CAN bus IMU improves autonomous car safety

10th July 2019
Alex Lynn
0

ACEINNA has announced the availability of a new whitepaper for engineers involved in developing autonomous car navigation, safety and communication systems. This new whitepaper explains WHY and HOW to integrate Inertial Measurement Unit sensor technology with CAN communications in a variety of vehicle types and classes.

CAN (Controller Area Network) is a robust and mature vehicle bus standard that allows devices to communicate with each other. Now over thirty years old, CAN is used on virtually all passenger vehicles as well as heavy equipment. 

As autonomous vehicles require many sensors to reliably exchange data, CAN is now recognised as an excellent interface choice for a variety of low and medium speed vehicle sensors such as the Wheel Speed Sensor, Steering Angle Sensor, Throttle Position Sensor, and the Inertial Measurement Unit.

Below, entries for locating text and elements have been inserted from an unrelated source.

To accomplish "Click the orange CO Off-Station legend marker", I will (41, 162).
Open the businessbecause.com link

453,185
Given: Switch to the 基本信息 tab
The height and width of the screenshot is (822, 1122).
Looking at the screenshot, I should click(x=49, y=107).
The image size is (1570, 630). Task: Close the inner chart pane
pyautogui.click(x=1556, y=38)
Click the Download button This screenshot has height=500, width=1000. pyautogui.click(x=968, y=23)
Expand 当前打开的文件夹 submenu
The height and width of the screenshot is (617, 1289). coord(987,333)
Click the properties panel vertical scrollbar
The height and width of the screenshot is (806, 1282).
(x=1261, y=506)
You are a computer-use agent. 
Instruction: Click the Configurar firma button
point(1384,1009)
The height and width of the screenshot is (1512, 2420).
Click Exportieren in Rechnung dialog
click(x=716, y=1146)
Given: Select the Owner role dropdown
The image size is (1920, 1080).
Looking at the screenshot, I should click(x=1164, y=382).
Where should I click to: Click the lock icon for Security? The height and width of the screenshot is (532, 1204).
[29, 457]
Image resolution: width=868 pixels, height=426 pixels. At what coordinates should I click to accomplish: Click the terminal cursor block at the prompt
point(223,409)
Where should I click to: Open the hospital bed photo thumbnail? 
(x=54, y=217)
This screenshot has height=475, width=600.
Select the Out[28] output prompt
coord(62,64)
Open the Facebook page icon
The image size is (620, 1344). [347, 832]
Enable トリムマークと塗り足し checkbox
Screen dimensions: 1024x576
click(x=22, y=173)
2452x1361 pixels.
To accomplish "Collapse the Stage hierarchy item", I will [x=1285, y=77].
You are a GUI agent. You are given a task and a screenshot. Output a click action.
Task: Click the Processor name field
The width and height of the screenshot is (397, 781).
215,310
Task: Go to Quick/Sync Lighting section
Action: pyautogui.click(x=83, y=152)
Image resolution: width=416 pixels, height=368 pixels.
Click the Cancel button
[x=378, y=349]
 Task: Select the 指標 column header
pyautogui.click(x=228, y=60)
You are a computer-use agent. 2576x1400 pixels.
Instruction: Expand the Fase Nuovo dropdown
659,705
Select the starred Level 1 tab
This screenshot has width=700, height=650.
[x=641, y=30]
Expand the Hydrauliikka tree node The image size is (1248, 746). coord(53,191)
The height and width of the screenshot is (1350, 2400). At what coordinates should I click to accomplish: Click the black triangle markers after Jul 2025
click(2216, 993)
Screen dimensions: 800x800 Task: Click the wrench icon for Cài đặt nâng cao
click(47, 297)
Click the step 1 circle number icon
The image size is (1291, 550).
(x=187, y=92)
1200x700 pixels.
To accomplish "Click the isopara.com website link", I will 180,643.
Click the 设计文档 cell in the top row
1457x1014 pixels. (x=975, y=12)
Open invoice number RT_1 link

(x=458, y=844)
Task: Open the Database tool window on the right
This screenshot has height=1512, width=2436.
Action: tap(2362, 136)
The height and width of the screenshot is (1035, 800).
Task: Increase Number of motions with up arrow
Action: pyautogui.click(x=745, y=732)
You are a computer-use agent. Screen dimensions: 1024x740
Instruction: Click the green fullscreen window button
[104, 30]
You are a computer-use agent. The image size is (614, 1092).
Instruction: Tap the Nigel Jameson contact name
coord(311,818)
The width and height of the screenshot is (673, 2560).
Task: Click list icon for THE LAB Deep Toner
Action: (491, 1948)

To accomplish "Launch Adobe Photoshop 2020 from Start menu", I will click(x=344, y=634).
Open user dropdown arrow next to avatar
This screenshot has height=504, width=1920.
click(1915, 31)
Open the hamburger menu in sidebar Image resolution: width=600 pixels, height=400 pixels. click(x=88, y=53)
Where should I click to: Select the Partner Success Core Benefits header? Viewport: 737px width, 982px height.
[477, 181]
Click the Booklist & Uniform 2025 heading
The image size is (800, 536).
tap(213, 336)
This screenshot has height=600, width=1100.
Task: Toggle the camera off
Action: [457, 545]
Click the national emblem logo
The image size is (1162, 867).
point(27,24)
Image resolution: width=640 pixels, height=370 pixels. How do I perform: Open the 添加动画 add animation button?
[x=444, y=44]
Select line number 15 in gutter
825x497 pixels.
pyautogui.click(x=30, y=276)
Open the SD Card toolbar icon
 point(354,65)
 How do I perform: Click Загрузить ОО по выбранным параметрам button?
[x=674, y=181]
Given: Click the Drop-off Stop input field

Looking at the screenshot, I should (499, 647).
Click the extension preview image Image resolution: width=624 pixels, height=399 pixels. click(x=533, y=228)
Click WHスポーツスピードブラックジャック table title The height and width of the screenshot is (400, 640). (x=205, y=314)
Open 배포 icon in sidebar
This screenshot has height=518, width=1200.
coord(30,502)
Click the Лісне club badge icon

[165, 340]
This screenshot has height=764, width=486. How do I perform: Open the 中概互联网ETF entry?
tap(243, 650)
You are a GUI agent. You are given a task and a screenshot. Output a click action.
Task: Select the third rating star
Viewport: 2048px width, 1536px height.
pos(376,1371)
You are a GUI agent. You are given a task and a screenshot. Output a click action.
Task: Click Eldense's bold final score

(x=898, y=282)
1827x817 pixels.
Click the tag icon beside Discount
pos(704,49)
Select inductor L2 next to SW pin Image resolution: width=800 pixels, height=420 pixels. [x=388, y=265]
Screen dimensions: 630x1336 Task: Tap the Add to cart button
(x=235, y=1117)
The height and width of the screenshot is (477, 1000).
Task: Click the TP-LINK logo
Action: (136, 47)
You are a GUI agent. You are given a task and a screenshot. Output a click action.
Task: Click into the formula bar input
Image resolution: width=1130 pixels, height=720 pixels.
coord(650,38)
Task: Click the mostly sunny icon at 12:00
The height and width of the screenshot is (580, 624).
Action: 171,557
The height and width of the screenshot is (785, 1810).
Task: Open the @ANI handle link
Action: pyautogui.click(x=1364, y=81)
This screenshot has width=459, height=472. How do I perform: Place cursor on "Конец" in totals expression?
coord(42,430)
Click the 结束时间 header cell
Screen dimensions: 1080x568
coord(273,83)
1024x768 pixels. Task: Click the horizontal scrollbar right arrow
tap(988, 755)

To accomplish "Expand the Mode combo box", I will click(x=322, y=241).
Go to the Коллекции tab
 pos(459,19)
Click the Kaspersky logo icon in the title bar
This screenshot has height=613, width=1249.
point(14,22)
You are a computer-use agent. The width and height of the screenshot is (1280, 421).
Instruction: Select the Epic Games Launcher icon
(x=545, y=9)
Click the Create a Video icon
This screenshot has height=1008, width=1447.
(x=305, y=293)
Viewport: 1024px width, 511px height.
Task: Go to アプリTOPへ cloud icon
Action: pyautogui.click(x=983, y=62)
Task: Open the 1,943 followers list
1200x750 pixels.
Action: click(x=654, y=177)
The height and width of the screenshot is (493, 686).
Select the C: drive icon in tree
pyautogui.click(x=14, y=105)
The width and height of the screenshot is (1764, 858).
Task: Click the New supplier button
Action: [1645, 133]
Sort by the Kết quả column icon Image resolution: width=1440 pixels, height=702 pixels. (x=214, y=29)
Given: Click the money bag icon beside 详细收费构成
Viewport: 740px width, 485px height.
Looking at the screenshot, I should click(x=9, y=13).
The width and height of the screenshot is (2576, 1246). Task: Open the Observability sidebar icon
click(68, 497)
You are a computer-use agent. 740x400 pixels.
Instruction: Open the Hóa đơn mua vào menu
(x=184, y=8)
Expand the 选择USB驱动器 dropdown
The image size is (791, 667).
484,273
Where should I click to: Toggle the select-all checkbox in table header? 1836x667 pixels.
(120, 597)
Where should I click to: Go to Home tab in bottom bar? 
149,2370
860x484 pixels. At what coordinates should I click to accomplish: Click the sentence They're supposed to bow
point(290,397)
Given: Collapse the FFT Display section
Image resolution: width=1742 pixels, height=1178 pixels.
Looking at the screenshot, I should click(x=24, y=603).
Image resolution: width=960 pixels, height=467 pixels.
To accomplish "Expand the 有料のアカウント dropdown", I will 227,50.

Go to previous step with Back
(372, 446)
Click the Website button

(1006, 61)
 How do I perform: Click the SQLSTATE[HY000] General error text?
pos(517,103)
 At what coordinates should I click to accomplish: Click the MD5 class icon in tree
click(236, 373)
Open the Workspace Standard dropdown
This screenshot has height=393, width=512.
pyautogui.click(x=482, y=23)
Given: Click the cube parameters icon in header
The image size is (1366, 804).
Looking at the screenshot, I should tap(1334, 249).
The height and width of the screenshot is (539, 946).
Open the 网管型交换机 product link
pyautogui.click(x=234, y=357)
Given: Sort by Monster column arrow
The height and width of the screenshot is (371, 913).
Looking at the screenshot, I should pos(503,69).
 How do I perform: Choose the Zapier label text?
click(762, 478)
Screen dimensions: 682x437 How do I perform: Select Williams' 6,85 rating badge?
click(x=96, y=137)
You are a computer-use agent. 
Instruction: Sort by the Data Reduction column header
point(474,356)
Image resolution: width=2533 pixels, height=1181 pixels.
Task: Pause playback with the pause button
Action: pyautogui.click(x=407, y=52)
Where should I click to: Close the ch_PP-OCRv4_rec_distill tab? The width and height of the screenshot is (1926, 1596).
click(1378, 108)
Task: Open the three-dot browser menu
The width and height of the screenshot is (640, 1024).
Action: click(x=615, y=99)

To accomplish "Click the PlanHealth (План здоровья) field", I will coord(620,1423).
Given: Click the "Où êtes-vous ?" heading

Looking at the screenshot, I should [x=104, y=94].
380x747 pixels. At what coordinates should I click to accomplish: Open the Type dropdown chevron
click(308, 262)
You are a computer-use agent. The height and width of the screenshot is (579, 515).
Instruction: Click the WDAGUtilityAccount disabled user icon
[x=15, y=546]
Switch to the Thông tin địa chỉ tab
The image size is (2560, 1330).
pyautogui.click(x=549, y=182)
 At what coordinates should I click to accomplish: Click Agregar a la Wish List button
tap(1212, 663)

Inertial Measurement Units (IMU’s) consist of three axes of acceleration plus three axes of angular rate measurements that are the linear and rotational components of a vehicle respectively. Not to be confused with single chip accel/gyro integrated circuit solutions, a temperature compensated and calibrated IMU module delivers nearly zero bias drift over temperature and operating conditions. An IMU may also include three axis of magnetic field measurement used for electronic compass functionality. 

In an autonomous vehicle, CAN is used to pass IMU data to other sensors as well as the main vehicle control such as, the vehicle’s brain. It is possible to use the CAN bus to share IMU data with up to 20 other vehicle subsystems. This can include LIDAR, Camera, Radar as well as primary compute engines all benefiting from one centrally mounted high-performance IMU on the vehicle.

A CAN bus based IMU application can also listen to other messages on the bus. This is a quite powerful feature. For example, the Dynamic Tilt algorithm could be performance enhanced by listening to messages such GPS/INS for precise localisation and Odometer or Vehicle Speed to better compensate for the influence of linear acceleration on dynamic roll and pitch. 

This whitepaper cites two ‘out of the box’ example applications and how to develop custom applications, the first using CAN2.0A and the second using CAN2.0B with J1939.